Ясно, что с таким положением дел примириться невозможно; поэтому последовавший за крушением романтического проекта «поворот к действительности» сопровождался, как мы сейчас увидим, переоценкой этой действительности; победив «высокий» идеал, она сама должна была, разумеется, попытаться занять его положение, т. е. перестать быть действительностью «низкой».

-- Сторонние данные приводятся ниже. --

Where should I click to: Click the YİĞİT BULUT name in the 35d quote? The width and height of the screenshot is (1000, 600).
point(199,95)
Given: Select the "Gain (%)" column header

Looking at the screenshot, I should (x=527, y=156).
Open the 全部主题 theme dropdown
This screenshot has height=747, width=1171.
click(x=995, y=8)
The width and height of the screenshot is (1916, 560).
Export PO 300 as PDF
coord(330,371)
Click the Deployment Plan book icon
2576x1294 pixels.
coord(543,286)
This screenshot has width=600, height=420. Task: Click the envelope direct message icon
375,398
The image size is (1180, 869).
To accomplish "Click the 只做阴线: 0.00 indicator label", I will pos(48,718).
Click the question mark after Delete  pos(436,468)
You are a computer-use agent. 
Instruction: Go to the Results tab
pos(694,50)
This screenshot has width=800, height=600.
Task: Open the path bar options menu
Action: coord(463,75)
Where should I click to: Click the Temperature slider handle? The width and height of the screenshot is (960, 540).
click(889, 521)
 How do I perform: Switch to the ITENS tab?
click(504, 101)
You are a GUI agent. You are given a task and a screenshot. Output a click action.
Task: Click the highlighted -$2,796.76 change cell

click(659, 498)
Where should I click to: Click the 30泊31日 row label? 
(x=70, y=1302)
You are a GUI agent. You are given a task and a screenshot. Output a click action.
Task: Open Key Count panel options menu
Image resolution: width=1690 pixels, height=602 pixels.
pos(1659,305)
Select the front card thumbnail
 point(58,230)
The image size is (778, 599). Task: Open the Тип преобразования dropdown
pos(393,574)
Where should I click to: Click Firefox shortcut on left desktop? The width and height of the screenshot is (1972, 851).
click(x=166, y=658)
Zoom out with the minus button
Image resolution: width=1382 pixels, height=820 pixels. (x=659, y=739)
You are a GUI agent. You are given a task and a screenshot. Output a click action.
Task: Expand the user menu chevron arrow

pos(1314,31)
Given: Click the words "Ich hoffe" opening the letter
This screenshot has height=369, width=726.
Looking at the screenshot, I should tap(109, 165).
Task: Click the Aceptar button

Уже в романтизме интерес к действительности непрерывно возрастает, причем существенный водораздел проходит, как кажется, между первым и вторым поколением романтиков. [82] Вряд ли нужно говорить, что особенно Э. Т. А. Гофман сыграл в этом развитии важнейшую роль. В самом деле: мир у Гофмана строится на все той же, очень последовательно проводимой им оппозиции: поэзия — проза, мечта — обыденность и т. д.; отличие от «ранних» романтиков заключается, однако, в том, что из предпосылки эта оппозиция становится принципом построения текста. «Ранние» романтики оппозицию лишь постулировали, действие же своих наиболее значительных произведений переносили в какой-то «совсем другой», более или менее «сказочный» мир (в идеализированное Средневековье как в «Генрихе фон Офтердингене» Новалиса, или в не очень правдоподобное немецкое, «дюреровское» Возрождение, как в «Франце Штернбальде» Тика); при этом противоположность между, например, «поэтическими устремлениями» героя и его «прозаическим» окружением вполне могла быть тематизирована, однако изображение этой «прозаической» действительности (тем более современной автору) естественно отсутствовало, отчего и сама противоположность теряла, конечно, в остроте. Совсем иначе у Гофмана: действительность уже в полной мере присутствует у него, со всеми ее существенными свойствами. Она присутствует как гротескная, уродливая, демоническая действительность, от нее, однако, уже нельзя (как бы некуда) отвернуться; ее присутствие сделалось бесповоротным. Отвернуться же (и бежать) некуда, потому что «противоположная сторона» (идеалы и т. д.) бледнеют и меркнут; какие-нибудь «золотые змейки», архивариус Линдхорст в качестве «Саламандра» и «Атлантида» в качестве «царства фантазии» («Золотой горшок») уже не могут, конечно, составить настоящую оппозицию гротескной повседневности; то, что у ранних романтиков было «всерьез», оборачивается простой «игрой романтических мотивов».
82
Об этом подробно писал В. М. Жирмунский в своей ранней книге «Немецкий романтизм и современная мистика», СПБ, 1914.